--- DATA PROVIDED ---

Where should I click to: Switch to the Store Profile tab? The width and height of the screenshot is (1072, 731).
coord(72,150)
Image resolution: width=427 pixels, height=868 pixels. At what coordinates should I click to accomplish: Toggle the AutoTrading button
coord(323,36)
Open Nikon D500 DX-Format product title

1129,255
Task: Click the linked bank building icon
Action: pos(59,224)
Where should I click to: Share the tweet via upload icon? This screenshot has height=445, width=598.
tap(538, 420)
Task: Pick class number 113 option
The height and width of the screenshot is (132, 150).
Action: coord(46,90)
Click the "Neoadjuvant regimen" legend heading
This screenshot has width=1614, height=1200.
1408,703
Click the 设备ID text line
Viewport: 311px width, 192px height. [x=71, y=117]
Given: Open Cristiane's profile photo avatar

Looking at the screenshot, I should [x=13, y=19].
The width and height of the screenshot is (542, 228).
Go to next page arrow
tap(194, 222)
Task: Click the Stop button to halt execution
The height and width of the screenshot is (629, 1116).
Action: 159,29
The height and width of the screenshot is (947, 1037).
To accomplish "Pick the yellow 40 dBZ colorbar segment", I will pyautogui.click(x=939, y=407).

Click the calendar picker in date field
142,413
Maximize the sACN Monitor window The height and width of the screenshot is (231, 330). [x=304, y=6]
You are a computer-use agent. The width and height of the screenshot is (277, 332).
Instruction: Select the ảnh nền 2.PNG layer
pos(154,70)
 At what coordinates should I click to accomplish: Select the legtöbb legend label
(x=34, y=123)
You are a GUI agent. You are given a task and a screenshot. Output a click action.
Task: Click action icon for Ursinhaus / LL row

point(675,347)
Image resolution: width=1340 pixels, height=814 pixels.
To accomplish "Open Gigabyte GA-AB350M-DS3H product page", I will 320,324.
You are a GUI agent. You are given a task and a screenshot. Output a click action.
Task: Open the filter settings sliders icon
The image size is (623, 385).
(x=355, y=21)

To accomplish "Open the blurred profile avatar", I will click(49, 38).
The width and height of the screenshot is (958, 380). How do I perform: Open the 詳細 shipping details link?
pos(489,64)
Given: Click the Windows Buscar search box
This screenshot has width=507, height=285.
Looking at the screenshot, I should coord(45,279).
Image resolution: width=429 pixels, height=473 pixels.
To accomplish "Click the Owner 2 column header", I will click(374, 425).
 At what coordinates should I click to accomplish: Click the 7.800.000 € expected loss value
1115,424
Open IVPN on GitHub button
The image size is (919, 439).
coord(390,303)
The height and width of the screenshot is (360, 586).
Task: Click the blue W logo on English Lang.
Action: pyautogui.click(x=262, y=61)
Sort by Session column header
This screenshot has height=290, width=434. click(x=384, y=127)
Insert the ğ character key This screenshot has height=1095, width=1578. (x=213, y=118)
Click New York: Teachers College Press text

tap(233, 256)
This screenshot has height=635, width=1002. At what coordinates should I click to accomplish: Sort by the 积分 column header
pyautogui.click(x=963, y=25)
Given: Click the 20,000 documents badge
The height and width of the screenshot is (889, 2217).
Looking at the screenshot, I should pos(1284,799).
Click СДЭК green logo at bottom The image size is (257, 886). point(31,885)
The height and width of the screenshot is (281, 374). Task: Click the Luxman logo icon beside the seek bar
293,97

---

* [DIRECTIONS FOR THIS TASK]: Could every record be printed again exactly as it reads?

* [RESPONSE AREA]:
Where should I click to: Switch to the Store Profile tab? The width and height of the screenshot is (1072, 731).
coord(72,150)
Image resolution: width=427 pixels, height=868 pixels. At what coordinates should I click to accomplish: Toggle the AutoTrading button
coord(323,36)
Open Nikon D500 DX-Format product title

1129,255
Task: Click the linked bank building icon
Action: pos(59,224)
Where should I click to: Share the tweet via upload icon? This screenshot has height=445, width=598.
tap(538, 420)
Task: Pick class number 113 option
The height and width of the screenshot is (132, 150).
Action: coord(46,90)
Click the "Neoadjuvant regimen" legend heading
This screenshot has width=1614, height=1200.
1408,703
Click the 设备ID text line
Viewport: 311px width, 192px height. [x=71, y=117]
Given: Open Cristiane's profile photo avatar

Looking at the screenshot, I should [x=13, y=19].
The width and height of the screenshot is (542, 228).
Go to next page arrow
tap(194, 222)
Task: Click the Stop button to halt execution
The height and width of the screenshot is (629, 1116).
Action: 159,29
The height and width of the screenshot is (947, 1037).
To accomplish "Pick the yellow 40 dBZ colorbar segment", I will pyautogui.click(x=939, y=407).

Click the calendar picker in date field
142,413
Maximize the sACN Monitor window The height and width of the screenshot is (231, 330). [x=304, y=6]
You are a computer-use agent. The width and height of the screenshot is (277, 332).
Instruction: Select the ảnh nền 2.PNG layer
pos(154,70)
 At what coordinates should I click to accomplish: Select the legtöbb legend label
(x=34, y=123)
You are a GUI agent. You are given a task and a screenshot. Output a click action.
Task: Click action icon for Ursinhaus / LL row

point(675,347)
Image resolution: width=1340 pixels, height=814 pixels.
To accomplish "Open Gigabyte GA-AB350M-DS3H product page", I will 320,324.
You are a GUI agent. You are given a task and a screenshot. Output a click action.
Task: Open the filter settings sliders icon
The image size is (623, 385).
(x=355, y=21)

To accomplish "Open the blurred profile avatar", I will click(49, 38).
The width and height of the screenshot is (958, 380). How do I perform: Open the 詳細 shipping details link?
pos(489,64)
Given: Click the Windows Buscar search box
This screenshot has width=507, height=285.
Looking at the screenshot, I should coord(45,279).
Image resolution: width=429 pixels, height=473 pixels.
To accomplish "Click the Owner 2 column header", I will click(374, 425).
 At what coordinates should I click to accomplish: Click the 7.800.000 € expected loss value
1115,424
Open IVPN on GitHub button
The image size is (919, 439).
coord(390,303)
The height and width of the screenshot is (360, 586).
Task: Click the blue W logo on English Lang.
Action: pyautogui.click(x=262, y=61)
Sort by Session column header
This screenshot has height=290, width=434. click(x=384, y=127)
Insert the ğ character key This screenshot has height=1095, width=1578. (x=213, y=118)
Click New York: Teachers College Press text

tap(233, 256)
This screenshot has height=635, width=1002. At what coordinates should I click to accomplish: Sort by the 积分 column header
pyautogui.click(x=963, y=25)
Given: Click the 20,000 documents badge
The height and width of the screenshot is (889, 2217).
Looking at the screenshot, I should pos(1284,799).
Click СДЭК green logo at bottom The image size is (257, 886). point(31,885)
The height and width of the screenshot is (281, 374). Task: Click the Luxman logo icon beside the seek bar
293,97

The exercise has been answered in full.